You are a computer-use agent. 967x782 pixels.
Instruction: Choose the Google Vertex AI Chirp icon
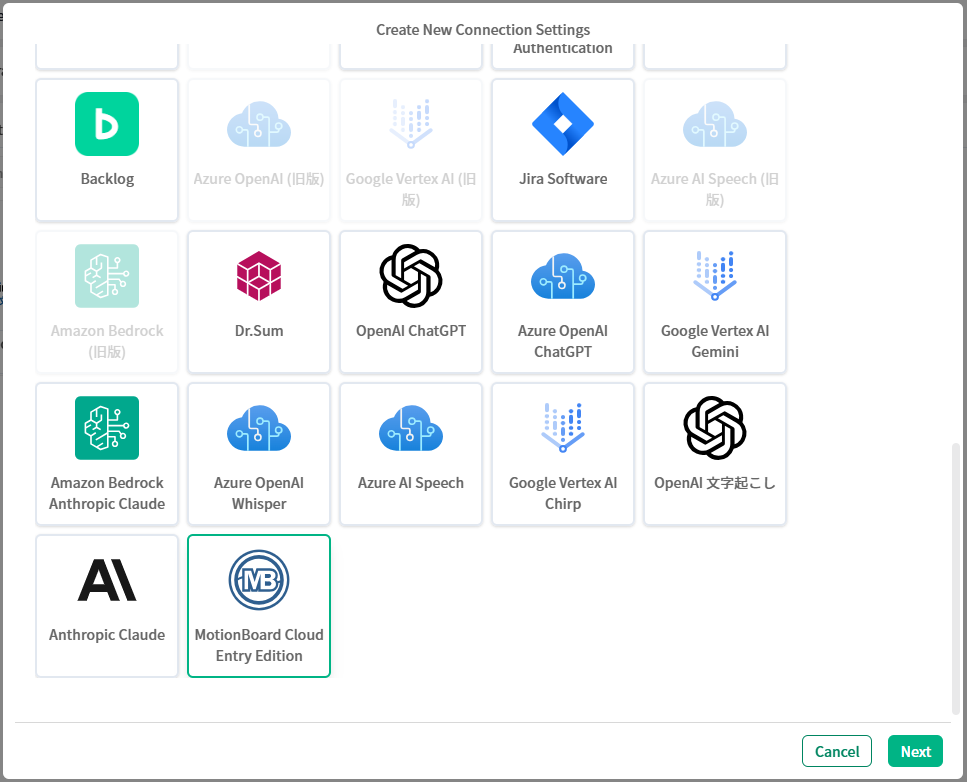(x=563, y=429)
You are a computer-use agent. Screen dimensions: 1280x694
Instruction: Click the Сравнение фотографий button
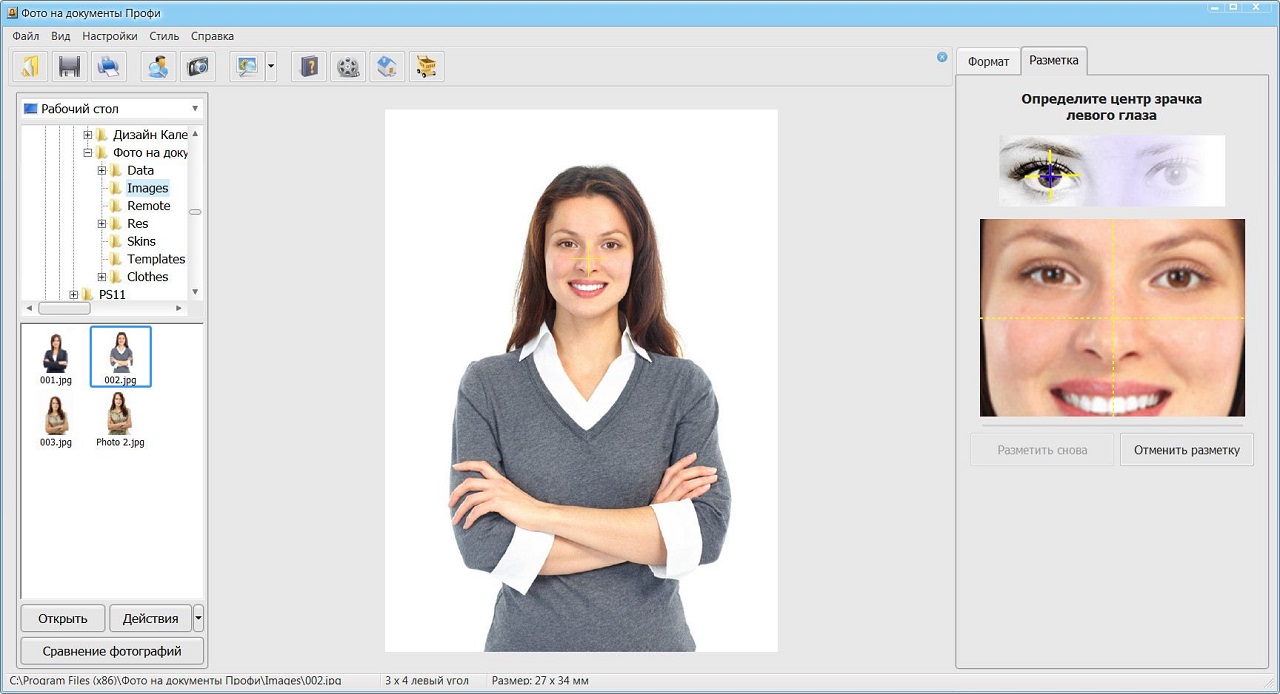click(x=112, y=651)
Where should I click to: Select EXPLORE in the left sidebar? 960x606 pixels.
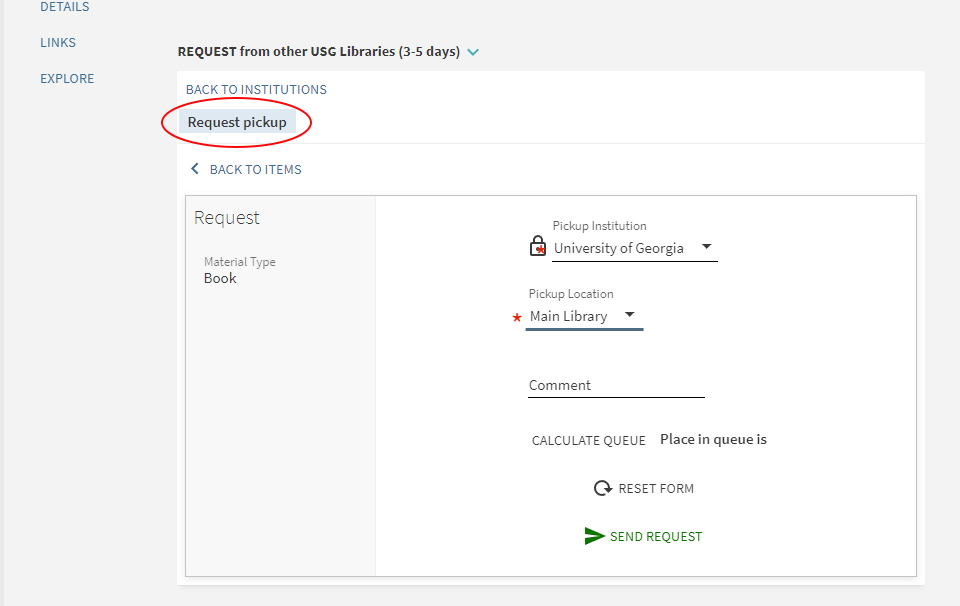pos(67,79)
________________
(Your goal): Reproduce exactly, with nothing added, the lines from the line with "Where should I" through the end of the entries above; pictures are to be left out.

(Response to this exercise):
Where should I click to: Select EXPLORE in the left sidebar? 960x606 pixels.
pos(67,79)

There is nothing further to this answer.